» **Exercise details**:
Search the records for the word "Close". Copy every line where it appears.

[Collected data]

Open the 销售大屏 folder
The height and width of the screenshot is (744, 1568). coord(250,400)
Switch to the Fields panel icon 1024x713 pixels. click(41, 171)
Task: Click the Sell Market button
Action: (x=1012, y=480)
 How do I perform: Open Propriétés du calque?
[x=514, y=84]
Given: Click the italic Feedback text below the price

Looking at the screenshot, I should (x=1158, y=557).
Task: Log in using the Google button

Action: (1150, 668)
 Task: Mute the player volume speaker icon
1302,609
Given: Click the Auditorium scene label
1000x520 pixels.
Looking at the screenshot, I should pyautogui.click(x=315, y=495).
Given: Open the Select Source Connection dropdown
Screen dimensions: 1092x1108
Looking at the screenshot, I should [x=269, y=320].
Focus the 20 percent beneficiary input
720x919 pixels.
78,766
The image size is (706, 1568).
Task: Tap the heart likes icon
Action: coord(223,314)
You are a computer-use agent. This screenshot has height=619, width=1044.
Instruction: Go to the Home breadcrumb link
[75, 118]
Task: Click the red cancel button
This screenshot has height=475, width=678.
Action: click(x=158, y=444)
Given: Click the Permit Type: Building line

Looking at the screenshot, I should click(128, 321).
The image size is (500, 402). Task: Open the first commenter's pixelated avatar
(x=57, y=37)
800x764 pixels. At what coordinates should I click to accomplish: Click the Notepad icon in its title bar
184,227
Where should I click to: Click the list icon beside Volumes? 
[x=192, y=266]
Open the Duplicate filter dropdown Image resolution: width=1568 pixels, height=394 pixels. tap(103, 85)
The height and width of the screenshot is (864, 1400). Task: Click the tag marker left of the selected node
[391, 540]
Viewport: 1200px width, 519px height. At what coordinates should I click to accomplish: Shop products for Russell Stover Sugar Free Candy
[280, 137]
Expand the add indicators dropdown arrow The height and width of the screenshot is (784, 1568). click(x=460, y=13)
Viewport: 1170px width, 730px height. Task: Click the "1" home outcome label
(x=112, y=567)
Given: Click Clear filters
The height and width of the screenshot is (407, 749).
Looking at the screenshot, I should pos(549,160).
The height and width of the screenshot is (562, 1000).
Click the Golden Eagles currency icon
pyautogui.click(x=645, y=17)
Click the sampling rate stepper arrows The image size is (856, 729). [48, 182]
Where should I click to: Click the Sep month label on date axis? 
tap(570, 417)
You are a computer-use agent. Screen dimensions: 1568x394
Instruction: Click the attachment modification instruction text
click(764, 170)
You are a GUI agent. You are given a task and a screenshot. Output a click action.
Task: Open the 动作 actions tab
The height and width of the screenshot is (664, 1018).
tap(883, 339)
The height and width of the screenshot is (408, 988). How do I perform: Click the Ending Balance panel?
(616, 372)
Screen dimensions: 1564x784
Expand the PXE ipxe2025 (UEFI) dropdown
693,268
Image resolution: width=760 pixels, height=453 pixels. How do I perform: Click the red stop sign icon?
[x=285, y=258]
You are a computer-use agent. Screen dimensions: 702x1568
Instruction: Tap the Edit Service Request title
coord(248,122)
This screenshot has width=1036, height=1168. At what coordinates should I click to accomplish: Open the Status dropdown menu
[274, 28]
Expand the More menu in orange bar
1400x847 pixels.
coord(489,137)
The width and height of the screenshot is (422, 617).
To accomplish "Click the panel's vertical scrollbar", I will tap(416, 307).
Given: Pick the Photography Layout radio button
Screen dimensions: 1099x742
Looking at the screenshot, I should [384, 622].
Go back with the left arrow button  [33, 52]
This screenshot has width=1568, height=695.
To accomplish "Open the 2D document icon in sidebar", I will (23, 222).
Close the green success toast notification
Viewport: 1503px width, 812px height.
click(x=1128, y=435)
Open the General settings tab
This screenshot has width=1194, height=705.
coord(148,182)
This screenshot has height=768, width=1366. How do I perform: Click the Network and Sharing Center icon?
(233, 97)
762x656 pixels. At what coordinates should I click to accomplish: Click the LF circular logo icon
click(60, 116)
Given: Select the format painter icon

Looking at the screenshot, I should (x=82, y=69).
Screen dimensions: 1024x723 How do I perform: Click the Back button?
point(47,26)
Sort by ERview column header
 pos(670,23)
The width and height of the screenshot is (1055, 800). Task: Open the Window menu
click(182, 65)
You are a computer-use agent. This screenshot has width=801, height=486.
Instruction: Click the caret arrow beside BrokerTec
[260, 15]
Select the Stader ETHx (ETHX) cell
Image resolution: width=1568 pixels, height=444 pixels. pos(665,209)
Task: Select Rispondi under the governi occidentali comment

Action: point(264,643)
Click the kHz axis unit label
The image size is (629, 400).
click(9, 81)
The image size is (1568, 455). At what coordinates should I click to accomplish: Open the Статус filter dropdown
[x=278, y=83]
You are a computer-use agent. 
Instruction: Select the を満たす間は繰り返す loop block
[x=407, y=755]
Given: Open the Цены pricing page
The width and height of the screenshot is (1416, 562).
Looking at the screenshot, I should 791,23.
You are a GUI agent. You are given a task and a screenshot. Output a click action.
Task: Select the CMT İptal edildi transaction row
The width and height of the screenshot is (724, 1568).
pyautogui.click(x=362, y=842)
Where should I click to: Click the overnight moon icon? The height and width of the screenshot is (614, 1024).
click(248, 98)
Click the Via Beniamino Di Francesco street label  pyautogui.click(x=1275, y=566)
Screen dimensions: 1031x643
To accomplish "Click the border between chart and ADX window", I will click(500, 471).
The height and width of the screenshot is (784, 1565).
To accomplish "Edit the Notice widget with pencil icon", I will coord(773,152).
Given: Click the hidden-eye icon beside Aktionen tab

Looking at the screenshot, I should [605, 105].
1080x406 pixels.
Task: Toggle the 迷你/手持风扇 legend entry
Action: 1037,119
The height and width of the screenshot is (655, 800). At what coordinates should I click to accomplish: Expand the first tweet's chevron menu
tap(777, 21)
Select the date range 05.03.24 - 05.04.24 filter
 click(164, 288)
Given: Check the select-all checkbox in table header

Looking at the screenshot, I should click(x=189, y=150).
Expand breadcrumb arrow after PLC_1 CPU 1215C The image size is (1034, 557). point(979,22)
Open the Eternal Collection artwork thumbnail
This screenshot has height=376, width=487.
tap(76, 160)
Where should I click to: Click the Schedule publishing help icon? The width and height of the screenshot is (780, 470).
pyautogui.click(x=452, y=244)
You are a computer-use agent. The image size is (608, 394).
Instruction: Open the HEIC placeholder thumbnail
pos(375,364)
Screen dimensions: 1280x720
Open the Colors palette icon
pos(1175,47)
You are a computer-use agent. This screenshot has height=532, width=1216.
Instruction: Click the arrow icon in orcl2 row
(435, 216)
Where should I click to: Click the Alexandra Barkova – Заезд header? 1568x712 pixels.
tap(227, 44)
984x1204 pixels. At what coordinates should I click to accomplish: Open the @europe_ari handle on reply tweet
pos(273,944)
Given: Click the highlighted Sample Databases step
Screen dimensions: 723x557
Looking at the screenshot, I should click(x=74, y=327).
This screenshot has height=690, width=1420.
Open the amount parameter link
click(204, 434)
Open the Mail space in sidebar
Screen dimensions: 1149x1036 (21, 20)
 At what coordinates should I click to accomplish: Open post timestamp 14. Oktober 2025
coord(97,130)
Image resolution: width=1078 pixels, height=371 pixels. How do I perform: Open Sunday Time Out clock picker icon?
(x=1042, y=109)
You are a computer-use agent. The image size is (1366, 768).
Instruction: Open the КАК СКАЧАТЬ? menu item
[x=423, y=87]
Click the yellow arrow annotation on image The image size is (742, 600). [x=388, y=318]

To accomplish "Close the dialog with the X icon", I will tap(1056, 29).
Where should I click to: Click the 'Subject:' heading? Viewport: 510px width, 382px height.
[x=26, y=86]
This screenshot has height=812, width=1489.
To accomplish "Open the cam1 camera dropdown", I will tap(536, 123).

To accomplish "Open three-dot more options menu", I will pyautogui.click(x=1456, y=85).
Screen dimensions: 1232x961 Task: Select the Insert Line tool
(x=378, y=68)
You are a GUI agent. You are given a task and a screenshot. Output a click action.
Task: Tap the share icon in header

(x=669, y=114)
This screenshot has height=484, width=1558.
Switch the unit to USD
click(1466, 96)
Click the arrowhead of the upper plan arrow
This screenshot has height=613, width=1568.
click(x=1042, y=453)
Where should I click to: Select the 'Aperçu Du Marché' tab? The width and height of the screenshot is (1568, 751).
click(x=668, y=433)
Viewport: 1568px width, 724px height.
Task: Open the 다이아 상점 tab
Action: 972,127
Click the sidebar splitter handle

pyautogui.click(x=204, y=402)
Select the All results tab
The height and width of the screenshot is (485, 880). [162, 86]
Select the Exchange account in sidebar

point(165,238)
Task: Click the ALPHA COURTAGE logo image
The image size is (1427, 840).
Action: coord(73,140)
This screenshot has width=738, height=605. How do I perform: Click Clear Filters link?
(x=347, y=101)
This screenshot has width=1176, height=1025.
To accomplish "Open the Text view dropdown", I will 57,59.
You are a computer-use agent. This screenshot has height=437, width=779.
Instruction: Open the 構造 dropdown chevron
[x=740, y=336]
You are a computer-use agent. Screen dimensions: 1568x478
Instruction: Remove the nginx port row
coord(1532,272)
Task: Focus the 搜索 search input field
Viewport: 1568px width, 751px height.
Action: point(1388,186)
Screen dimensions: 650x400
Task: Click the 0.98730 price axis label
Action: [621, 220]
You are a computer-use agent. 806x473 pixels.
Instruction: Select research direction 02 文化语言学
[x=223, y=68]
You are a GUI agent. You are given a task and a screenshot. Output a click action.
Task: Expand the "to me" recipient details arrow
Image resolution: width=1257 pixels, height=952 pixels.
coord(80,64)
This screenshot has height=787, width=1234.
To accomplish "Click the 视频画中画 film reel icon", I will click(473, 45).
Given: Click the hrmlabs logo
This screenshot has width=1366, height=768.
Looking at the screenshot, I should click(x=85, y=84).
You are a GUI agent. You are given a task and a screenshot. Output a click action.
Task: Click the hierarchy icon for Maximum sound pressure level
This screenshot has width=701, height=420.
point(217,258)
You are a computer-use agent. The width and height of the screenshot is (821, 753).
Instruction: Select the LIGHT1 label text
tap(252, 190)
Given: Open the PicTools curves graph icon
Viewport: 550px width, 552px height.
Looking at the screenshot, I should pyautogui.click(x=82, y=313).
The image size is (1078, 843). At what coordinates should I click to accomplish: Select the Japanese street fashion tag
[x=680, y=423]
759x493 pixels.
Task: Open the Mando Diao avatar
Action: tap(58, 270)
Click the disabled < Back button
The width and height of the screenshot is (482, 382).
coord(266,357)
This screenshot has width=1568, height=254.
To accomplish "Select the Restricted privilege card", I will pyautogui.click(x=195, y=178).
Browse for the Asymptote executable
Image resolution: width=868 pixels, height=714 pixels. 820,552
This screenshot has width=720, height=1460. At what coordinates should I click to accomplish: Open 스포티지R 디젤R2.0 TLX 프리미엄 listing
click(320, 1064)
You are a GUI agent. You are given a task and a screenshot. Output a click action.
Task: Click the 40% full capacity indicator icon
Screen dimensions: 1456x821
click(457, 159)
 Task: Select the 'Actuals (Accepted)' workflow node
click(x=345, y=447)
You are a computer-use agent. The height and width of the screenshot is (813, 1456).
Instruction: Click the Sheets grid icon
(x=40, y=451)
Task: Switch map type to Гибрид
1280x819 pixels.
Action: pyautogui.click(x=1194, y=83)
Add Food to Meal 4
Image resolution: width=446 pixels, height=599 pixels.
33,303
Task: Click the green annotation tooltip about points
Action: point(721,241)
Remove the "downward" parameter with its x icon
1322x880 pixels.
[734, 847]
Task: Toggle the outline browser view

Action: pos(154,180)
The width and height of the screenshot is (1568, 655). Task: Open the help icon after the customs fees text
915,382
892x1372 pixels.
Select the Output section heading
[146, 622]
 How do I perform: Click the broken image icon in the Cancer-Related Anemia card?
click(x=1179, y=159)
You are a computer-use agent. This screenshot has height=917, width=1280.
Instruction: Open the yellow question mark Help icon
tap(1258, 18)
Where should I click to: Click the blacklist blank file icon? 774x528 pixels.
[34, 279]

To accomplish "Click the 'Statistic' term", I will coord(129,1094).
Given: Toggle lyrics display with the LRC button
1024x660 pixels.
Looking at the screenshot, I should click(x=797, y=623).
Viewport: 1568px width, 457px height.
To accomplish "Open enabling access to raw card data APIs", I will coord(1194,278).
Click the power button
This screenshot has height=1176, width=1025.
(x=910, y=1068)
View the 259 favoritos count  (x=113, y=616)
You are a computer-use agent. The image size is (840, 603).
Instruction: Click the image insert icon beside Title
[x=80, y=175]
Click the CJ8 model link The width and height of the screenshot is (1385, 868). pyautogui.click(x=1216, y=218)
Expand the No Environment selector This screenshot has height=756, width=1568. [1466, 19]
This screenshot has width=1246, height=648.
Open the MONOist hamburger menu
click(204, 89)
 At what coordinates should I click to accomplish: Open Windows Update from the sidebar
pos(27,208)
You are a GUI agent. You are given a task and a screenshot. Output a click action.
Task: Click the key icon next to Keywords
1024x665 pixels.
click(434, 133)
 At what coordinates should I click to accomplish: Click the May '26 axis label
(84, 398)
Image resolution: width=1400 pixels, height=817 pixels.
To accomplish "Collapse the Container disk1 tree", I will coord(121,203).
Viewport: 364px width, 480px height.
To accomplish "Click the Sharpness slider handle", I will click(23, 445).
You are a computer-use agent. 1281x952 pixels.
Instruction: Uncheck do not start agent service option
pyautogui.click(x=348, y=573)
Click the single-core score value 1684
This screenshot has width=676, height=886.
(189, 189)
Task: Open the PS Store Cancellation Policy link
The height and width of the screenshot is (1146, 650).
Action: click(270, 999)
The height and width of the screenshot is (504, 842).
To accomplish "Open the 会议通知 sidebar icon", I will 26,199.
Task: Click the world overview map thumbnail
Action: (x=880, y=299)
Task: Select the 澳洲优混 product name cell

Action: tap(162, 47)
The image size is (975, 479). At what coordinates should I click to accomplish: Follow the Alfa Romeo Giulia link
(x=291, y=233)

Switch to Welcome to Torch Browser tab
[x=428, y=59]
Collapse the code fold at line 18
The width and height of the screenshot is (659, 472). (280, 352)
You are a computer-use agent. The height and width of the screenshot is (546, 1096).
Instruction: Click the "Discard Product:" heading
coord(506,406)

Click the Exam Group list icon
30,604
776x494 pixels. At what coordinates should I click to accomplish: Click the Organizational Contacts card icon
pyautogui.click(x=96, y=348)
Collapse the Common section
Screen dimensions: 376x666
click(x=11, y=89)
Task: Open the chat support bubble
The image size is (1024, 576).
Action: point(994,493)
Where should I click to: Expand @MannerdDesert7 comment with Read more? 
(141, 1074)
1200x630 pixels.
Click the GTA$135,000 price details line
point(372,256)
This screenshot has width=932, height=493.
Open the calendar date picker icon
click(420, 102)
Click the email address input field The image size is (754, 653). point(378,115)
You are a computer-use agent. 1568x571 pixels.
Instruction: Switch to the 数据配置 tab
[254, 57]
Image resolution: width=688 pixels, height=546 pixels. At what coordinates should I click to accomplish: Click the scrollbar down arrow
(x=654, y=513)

» **Written solution**:
Close the green success toast notification
To accomplish "Close the dialog with the X icon", I will tap(1056, 29).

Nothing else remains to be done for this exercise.